_WHAT TO DO_
List every abbreviation that the passage below on Sebi and SME IPOs introduces in parentheses after its full form, and give each with that full form.

_TEXT PASSAGE_
::::
In India, very small companies should not be publicly available in the capital market, said an industry insider while talking about the Securities and Exchange Board of India's (Sebi's) decision to tighten rules for small and medium enterprises (SME) initial public offerings (IPOs) to counter manipulation.
Earlier, Madhabi Puri Buch, Chairperson, Sebi said, "We do see signs of manipulation in the small and medium enterprises (SME) segment." On 11 March, she suggested that certain players may be engaging in unethical practices to manipulate prices.
After her statement, all hell broke loose on March 11. There was a bloodbath on the bourses as 41 SME stocks were hammered mercilessly causing the Bombay Stock Exchange (BSE) SME IPO index to plummet a massive 20 per cent from its peak. The index lost around eight per cent in the subsequent sessions.
The turmoil in the stock markets led some experts to come down heavily on the regulator where experts noted that any isolated instances of wrongdoings can be catastrophic for the regulator as it would raise serious questions on the overall ecosystem of the securities market.
Sebi's Buch added that the market regulator will likely intensify its scrutiny of the SME segment by deploying enhanced surveillance tools and stepping up enforcement actions against perpetrators of market abuse.
::::
_ROWS_
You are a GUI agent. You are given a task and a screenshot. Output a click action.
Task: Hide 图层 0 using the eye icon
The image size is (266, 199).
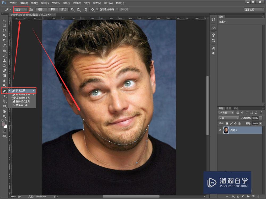point(220,130)
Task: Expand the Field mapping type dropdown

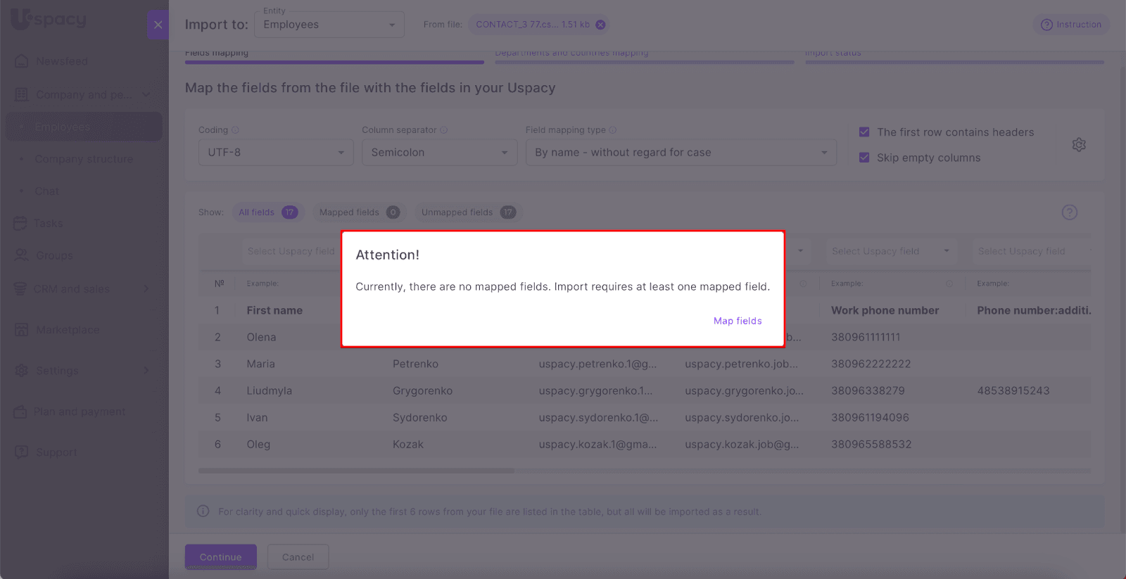Action: tap(681, 153)
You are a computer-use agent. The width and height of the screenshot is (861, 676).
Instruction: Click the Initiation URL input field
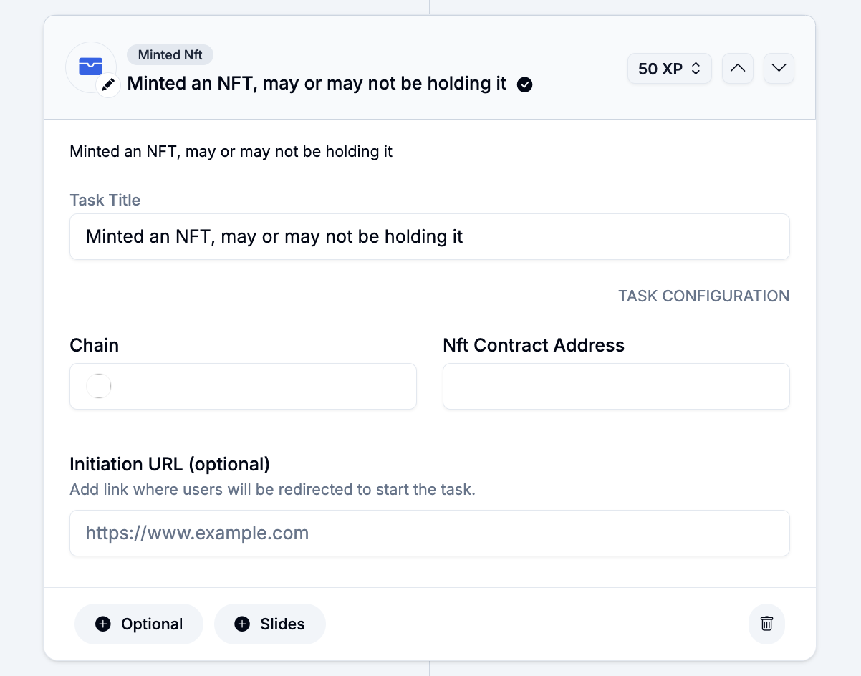[x=430, y=533]
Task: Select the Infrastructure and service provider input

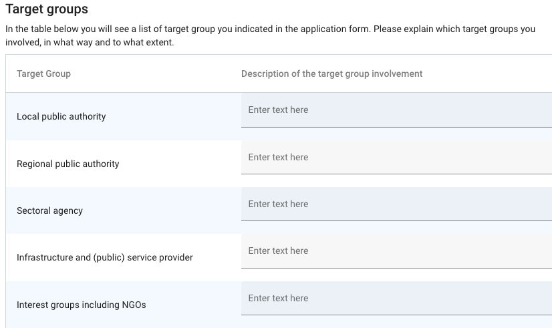Action: pos(396,251)
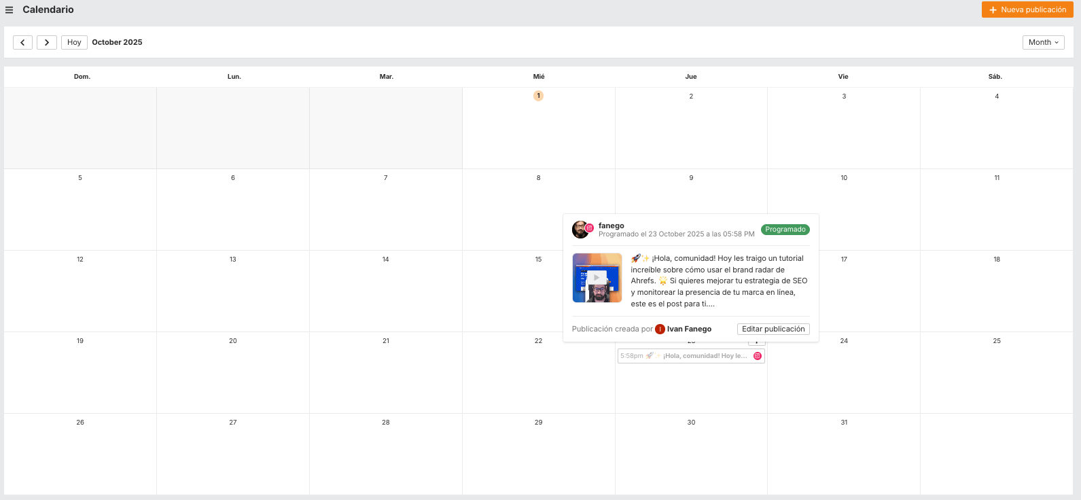Click the Instagram icon on the 5:58pm event
The image size is (1081, 500).
click(x=758, y=356)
::::
_EXERCISE SOLUTION_
- Sebi: Securities and Exchange Board of India
- SME: small and medium enterprises
- IPOs: initial public offerings
- BSE: Bombay Stock Exchange